Passage »
Mutexes are somewhat low-level, but their behavior underlies a lot of other synchronization primitives. lock_guards and unique_locks provide a wrapper around mutexes that can make them easier to use.

Atomic variables

An atomic variable is essentially a variable wrapped in a mutex, so that modifications to it happen atomically, from the perspective of other threads.

struct thing {
  int a;
  float b;
  string c;
};

std::atomic<thing> at;

To replace the value in an atomic variable, use store or normal assignment:

at.store(thing{1,2.2,"Hello"}); 

// Equivalent
at = thing{1,2.2,"Hello"}; 

The replacement is done atomically: other threads see either the old value, or the new value, but never a mixture.

To access the value in an atomic variable, use load, or just convert the atomic to its stored type:

thing x = at.load();

thing y = at; // Equivalent, implicit cast

Once again, you are guaranteed to get a consistent thing from load().

atomic overloads many of the operators, so that if the type you are overloading supports them, you can use them directly. For example, with an atomic float:

std::atomic<float> af;

af = 0;
af += 2; // Atomically adds 2
af++;    // Atomically increments

Futures and promises

While some types of threads are intended to be long-running (probably detached), needing to periodically communicate, other types of threads are started with a specific task in mind, and should “return” a result when they are finished. Of course, threads are not functions, so they cannot return a result normally, but futures and promises provide a similar facility for threads.

You can think of the future as the “getter” and the promise as the “setter”. You get a future from a promise. (You can also get a future from a “packaged task”, a helper for turning a normal function into a promise, which runs the function in a separate thread and stores its return value into the promise. async does something similar.)

Collected material »
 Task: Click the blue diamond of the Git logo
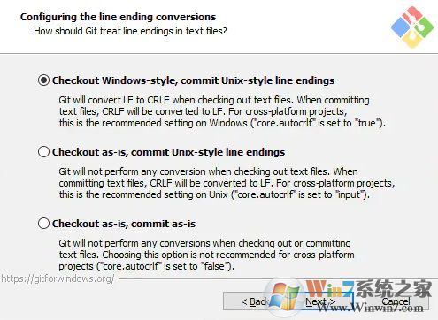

Directive A »
In the synchronization passage, what do other threads see when the value in an atomic variable is replaced?
Directive B »
Write out the stretch of the synchronization passage from "Once again, you" through "facility for threads.".

Task output A »
They see either the old value or the new value, never a mixture of the two.

Task output B »
Once again, you are guaranteed to get a consistent thing from load().

atomic overloads many of the operators, so that if the type you are overloading supports them, you can use them directly. For example, with an atomic float:

std::atomic<float> af;

af = 0;
af += 2; // Atomically adds 2
af++;    // Atomically increments

Futures and promises

While some types of threads are intended to be long-running (probably detached), needing to periodically communicate, other types of threads are started with a specific task in mind, and should “return” a result when they are finished. Of course, threads are not functions, so they cannot return a result normally, but futures and promises provide a similar facility for threads.